■ **Written instruction**:
Recast the lines of the listing below, from the line with "This screenshot has height=261, width=496." to the line with "center [509, 40].", as a numbered list, leaving out any blank lines.

(Records from a data source)
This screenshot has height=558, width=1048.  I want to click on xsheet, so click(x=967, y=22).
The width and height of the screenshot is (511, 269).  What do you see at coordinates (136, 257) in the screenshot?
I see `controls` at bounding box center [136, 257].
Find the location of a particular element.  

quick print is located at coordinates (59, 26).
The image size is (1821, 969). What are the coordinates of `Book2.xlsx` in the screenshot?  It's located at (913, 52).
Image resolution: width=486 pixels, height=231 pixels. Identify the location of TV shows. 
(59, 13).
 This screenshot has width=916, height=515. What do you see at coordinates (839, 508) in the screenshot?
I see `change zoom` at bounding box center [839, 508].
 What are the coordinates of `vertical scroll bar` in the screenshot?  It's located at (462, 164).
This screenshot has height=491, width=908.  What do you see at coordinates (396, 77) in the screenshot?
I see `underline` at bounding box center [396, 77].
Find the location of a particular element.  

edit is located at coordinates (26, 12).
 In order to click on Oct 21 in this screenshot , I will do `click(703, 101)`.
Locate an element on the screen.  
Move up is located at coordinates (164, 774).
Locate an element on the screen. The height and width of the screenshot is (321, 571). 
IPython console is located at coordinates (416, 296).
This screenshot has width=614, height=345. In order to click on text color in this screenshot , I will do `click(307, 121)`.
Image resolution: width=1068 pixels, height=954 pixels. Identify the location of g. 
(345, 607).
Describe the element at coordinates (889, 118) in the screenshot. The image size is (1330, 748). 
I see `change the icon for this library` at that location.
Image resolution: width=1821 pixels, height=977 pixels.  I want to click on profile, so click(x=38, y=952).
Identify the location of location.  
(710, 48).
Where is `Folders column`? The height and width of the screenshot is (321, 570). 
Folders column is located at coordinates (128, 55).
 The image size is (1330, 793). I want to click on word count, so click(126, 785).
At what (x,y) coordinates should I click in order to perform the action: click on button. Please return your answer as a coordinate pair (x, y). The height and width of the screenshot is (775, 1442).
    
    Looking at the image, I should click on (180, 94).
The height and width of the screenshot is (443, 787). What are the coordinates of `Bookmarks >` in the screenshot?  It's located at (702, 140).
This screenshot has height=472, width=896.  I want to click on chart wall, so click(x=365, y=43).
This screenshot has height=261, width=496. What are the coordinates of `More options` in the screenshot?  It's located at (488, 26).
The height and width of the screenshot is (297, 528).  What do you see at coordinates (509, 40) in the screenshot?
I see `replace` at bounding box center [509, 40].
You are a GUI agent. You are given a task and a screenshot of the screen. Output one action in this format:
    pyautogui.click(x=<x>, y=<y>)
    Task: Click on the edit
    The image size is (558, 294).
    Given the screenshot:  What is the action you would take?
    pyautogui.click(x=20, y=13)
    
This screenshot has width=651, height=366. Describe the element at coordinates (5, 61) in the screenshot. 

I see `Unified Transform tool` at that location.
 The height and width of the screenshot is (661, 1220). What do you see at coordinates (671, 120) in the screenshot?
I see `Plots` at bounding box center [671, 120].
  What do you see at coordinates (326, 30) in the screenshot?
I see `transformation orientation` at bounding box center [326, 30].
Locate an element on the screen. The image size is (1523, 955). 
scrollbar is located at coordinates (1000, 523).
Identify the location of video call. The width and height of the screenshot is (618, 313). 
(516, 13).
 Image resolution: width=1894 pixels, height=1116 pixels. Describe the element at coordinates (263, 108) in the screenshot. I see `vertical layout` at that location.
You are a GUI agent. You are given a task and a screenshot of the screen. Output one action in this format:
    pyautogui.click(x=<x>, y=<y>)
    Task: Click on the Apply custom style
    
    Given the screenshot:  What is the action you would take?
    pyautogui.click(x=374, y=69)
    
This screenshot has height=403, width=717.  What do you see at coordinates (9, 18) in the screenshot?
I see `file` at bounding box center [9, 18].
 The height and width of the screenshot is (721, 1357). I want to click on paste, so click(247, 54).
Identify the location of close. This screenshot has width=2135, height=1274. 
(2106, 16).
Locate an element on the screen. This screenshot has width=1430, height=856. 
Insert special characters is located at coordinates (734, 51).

■ **Written answer**:
1. This screenshot has height=261, width=496. What are the coordinates of `More options` in the screenshot?  It's located at (488, 26).
2. The height and width of the screenshot is (297, 528).  What do you see at coordinates (509, 40) in the screenshot?
3. I see `replace` at bounding box center [509, 40].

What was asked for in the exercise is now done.